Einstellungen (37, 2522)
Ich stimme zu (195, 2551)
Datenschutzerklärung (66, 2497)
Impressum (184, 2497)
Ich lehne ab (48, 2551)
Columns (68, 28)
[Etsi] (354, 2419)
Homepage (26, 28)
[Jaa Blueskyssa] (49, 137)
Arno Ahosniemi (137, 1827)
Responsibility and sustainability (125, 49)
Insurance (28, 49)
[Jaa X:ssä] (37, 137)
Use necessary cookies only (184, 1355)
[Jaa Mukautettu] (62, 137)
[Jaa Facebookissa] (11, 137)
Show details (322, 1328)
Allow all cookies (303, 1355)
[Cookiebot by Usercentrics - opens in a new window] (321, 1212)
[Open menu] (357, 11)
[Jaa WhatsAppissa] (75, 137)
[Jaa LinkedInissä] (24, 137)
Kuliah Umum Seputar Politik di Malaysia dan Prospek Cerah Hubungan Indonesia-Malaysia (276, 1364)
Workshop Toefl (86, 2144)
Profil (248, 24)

——

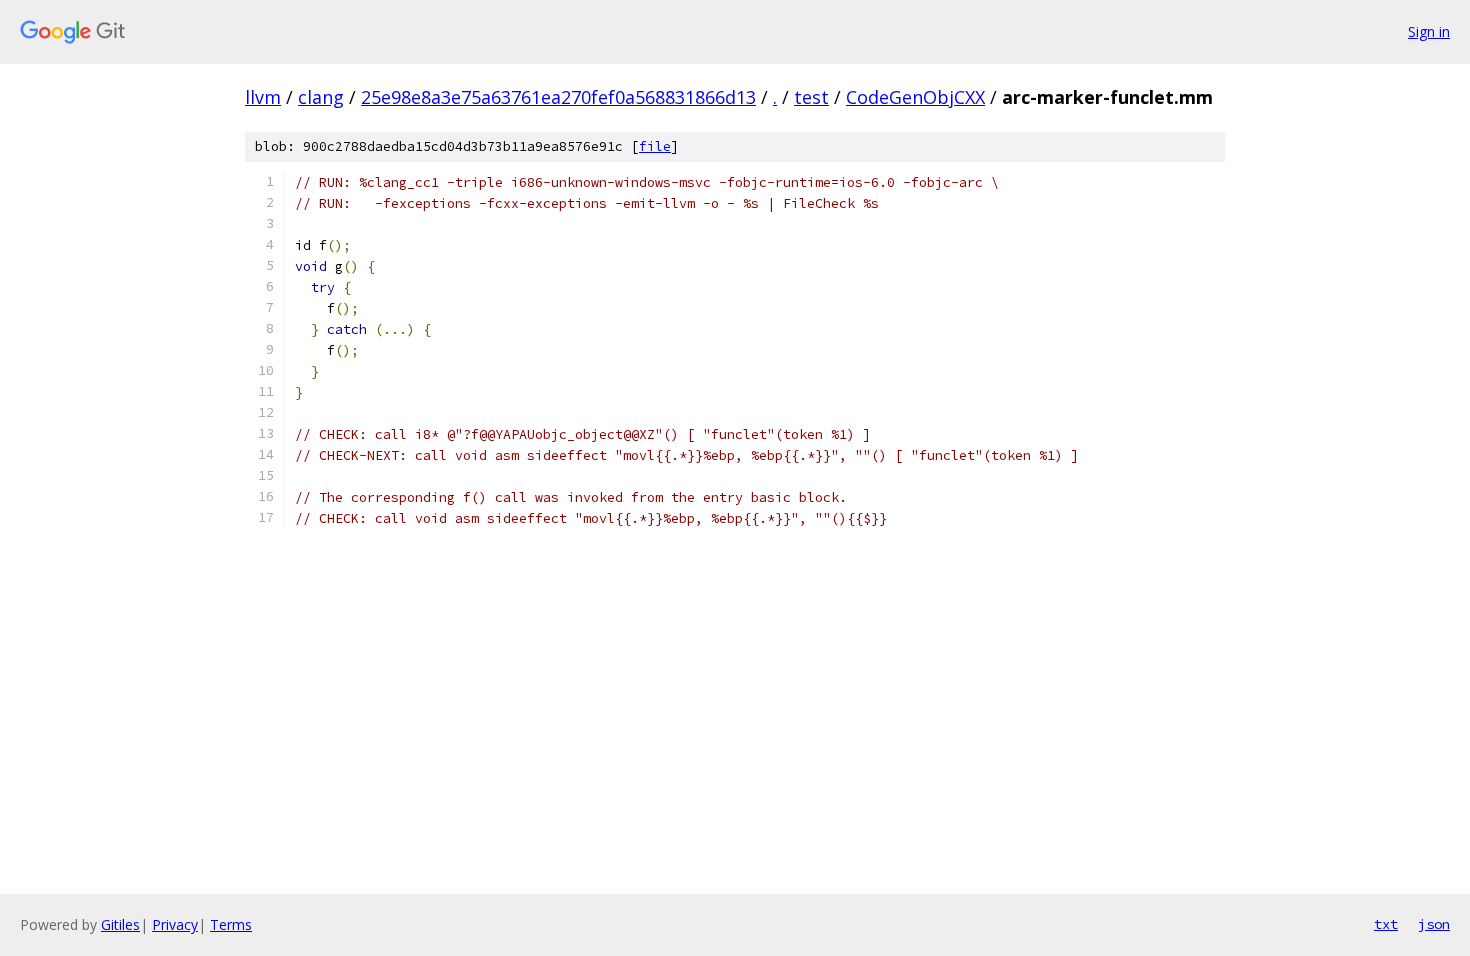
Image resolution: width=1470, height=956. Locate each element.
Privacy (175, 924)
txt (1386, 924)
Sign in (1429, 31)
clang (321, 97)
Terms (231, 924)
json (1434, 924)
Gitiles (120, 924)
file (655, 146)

——

Look through the data above and return exactly the lines from the one that contains "Responsibility and sustainability (125, 49)" to the one that contains "Profil (248, 24)", inclusive, with nothing else.

Responsibility and sustainability (125, 49)
Insurance (28, 49)
[Jaa X:ssä] (37, 137)
Use necessary cookies only (184, 1355)
[Jaa Mukautettu] (62, 137)
[Jaa Facebookissa] (11, 137)
Show details (322, 1328)
Allow all cookies (303, 1355)
[Cookiebot by Usercentrics - opens in a new window] (321, 1212)
[Open menu] (357, 11)
[Jaa WhatsAppissa] (75, 137)
[Jaa LinkedInissä] (24, 137)
Kuliah Umum Seputar Politik di Malaysia dan Prospek Cerah Hubungan Indonesia-Malaysia (276, 1364)
Workshop Toefl (86, 2144)
Profil (248, 24)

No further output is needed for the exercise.